Avec la Politique Agricole Commune, les Etats-membres de l’UE comme la France disposent d’enveloppes d’aides à l’agriculture qu’ils répartissent avec de larges marges de manœuvre.

Au sein d’une de ces enveloppes, les « paiements redistributifs » permettent de majorer les aides aux agriculteurs sur leurs 52 premiers hectares. Cette aide bénéficie notamment à l’élevage et aux petites et moyennes exploitations si nombreuses en Haute-Vienne. Elle est donc cruciale pour nos agriculteurs.

Comme la part de l’enveloppe globale dévolue aux paiements redistributifs peut évoluer chaque année, j’ai interrogé le Ministre de l’Agriculture pour savoir quel montant serait attribuée à nos agriculteurs en 2020.

Ci-dessous, retrouvez ma question écrite.

Madame Sophie BEAUDOUIN-HUBIERE appelle l’attention de Monsieur Didier GUILLAUME, Ministre de l’Agriculture et de l’Alimentation, sur les paiements redistributifs dans le cadre du premier pilier de la PAC.

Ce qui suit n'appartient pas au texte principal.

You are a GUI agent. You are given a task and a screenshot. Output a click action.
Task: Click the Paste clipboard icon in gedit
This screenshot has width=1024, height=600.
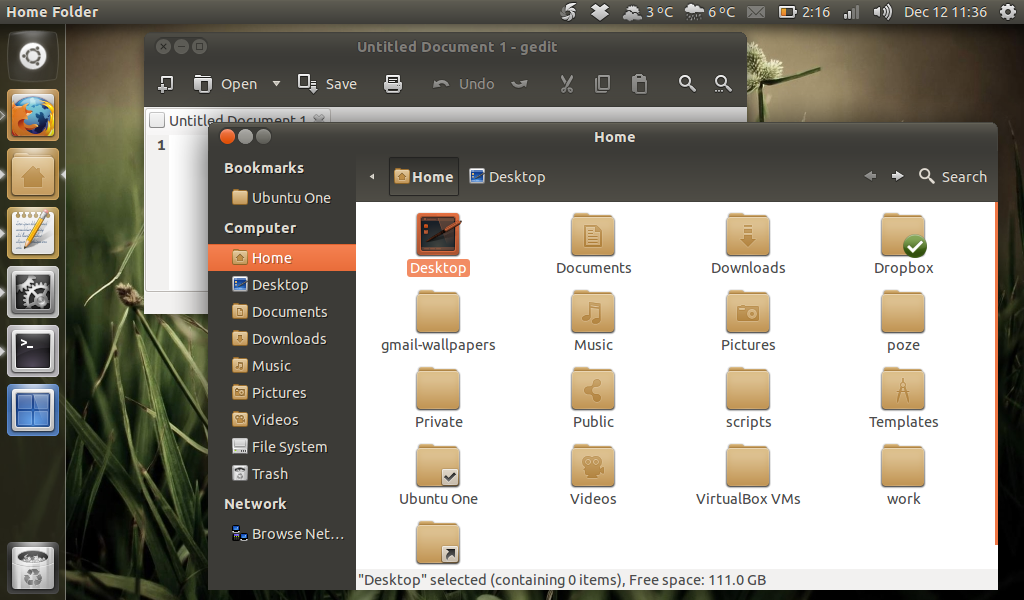(x=639, y=84)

 La Politique Agricole Commune 2015-2020 prévoit une convergence des aides à l’échelle européenne tout en laissant à chaque Etat-membre d’importantes marges de manœuvre. Dans le cadre des dépenses du premier pilier, la France a ainsi choisi d’affecter en 2015 5 % de son enveloppe nationale aux paiements redistributifs – qui constituent une majoration des aides sur les 52 premiers hectares – puis 10 % les années suivantes.

 L’objectif initial était d’atteindre 20 %. Or, en 2019, les paiements redistributifs s’établissent toujours à 10 % de l’enveloppe du premier pilier, ce qui représente une aide légèrement inférieure à 50 euros par hectare.

 Ces aides bénéficient en priorité à l’élevage et aux petites et moyennes exploitations. Elles sont souvent cruciales dans un contexte de détresse du monde paysan et de fermetures croissantes d’exploitations qui affectent gravement les territoires ruraux comme la Haute-Vienne.

 Dans ce contexte, Madame Beaudouin-Hubière souhaiterait savoir si Monsieur Didier GUILLAUME est favorable à une hausse de l’enveloppe consacrée aux paiements redistributifs en 2020.